Novy Jicin, North Moravia, Sept 6 (CTK) – The Czech Republic must not kowtow before the European Union and, if unavoidable, it should give up the EU subsidies rather than have the binding refugee quotas imposed on it, President Milos Zeman said in reaction to Wednesday’s EU court verdict related to the quotas.
The European Court of Justice on Wednesday dismissed the lawsuits filed by Hungary and Slovakia against the EU’s quotas for the redistribution of asylum seekers across Europe.
“Threatening to take the subsidies from us, the EU will force us to accept several thousands of Muslim immigrants in our territory in the first stage,” Zeman said.
He said previously the Muslim tradition is incompatible with the local culture.
Prime Minister Bohuslav Sobotka (Social Democrats, CSSD) said the fresh decision of the EU court changes nothing about the fact that the quotas do not work well.
Sobotka said the Czech position on the quotas remains unchanged. “We still disagree,” he said.
Zeman said the Czech government has earmarked 600 million crowns for the relocation of these immigrants.
Slovakia and Hungary wanted the EU court to cancel the EU’s majority decision from 2015 to introduce binding quotas for the distribution of 120,000 immigrants across the EU. The two countries said it had procedural flaws, did not lean on a corresponding legal basis and was ineffective and not inevitable for tackling the migrant crisis.

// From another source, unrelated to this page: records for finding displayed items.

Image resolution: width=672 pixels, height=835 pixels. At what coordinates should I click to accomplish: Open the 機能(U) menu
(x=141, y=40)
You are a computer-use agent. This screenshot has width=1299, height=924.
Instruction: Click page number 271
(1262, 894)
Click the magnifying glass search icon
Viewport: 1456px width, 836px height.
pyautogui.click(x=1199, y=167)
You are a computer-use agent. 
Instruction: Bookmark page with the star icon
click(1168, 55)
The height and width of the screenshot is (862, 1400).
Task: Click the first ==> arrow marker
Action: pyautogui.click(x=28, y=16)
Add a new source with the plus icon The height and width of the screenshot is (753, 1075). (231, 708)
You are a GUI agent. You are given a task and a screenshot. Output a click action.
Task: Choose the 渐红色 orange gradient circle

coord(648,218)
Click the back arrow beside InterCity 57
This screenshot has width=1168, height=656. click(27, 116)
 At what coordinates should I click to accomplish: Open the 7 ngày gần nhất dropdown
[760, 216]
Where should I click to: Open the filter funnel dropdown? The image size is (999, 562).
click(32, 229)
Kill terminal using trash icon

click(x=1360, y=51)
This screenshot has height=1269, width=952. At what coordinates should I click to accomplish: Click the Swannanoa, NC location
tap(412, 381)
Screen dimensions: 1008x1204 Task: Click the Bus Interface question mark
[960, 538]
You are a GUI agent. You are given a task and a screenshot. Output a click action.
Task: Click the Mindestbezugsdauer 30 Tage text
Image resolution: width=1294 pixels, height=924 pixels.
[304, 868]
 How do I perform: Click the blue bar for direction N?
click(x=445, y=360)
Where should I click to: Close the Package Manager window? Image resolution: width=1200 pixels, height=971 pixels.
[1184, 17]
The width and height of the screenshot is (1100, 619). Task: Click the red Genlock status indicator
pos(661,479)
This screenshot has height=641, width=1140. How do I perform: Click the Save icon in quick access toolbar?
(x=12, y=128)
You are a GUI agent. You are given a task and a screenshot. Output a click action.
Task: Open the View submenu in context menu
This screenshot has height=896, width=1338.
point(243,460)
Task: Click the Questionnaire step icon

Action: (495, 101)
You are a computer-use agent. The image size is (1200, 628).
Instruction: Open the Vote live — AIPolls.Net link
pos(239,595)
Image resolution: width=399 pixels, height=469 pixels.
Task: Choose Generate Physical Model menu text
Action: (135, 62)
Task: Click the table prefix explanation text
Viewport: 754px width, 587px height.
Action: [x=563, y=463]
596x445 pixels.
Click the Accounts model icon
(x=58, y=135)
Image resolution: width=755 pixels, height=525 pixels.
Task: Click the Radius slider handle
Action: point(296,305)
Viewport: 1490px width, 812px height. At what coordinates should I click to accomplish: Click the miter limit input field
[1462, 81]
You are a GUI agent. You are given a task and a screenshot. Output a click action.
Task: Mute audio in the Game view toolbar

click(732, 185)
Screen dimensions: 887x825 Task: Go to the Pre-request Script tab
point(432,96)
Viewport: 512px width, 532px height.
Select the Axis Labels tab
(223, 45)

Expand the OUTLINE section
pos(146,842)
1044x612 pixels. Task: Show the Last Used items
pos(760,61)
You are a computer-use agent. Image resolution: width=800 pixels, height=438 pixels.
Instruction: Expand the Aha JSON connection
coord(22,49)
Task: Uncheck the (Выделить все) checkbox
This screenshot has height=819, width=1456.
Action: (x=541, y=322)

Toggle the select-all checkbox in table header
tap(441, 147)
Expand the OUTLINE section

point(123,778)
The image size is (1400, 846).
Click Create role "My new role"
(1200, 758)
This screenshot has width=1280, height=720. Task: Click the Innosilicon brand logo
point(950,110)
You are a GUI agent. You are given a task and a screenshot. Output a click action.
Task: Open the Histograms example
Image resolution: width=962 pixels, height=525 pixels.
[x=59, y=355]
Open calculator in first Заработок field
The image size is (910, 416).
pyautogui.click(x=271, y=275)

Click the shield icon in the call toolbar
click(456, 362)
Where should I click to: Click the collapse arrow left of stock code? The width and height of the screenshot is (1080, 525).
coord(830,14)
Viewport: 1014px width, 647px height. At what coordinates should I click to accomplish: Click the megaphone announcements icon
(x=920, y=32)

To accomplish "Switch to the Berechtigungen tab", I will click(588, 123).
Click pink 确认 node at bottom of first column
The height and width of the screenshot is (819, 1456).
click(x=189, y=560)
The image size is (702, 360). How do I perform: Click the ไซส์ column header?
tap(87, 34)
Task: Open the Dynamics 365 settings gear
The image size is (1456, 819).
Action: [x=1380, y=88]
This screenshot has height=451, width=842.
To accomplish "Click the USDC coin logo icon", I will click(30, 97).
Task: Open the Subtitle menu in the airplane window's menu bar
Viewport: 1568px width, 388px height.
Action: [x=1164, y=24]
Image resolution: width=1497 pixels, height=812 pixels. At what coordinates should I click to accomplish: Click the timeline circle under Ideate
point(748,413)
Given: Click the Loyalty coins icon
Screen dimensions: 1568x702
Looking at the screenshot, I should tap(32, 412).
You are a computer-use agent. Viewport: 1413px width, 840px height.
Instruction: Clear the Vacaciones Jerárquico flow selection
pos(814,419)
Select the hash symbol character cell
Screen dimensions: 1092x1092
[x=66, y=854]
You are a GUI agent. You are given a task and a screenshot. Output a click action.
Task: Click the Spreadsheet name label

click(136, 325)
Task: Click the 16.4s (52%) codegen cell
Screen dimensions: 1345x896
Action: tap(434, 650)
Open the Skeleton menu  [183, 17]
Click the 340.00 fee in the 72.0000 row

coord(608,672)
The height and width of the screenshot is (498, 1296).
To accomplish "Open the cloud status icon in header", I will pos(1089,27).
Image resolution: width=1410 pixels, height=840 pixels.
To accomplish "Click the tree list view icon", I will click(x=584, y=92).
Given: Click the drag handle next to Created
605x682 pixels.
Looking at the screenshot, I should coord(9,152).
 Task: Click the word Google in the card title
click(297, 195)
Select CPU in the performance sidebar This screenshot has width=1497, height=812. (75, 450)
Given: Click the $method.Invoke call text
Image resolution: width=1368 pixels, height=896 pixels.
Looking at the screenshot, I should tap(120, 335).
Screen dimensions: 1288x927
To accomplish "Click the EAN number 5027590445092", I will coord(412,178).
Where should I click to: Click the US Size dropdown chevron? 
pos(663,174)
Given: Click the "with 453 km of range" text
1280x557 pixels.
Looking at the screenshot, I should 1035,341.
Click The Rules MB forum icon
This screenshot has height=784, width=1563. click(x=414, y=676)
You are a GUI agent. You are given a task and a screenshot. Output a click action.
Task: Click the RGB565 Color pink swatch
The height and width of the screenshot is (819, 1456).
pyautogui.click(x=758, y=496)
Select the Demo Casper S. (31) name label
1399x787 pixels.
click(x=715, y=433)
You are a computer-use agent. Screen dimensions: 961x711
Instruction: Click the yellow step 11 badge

Czech Foreign Minister Lubomir Zaoralek (CSSD) said the Czech Republic has never challenged the decision-making that produced the quotas, but it has been saying the quotas do not work well.
He said Prague is in a dispute with the EU because it wants to prove that the quota mechanism is ineffective and needs to be revised. He said there is no point in countries formally meeting the duty and writing down numbers of refugees they would accept, although everybody knows that the set numbers would not be reached.
Zaoralek also said the cooperation with Greece and Italy that planned to send refugees to the Czech Republic was very bad.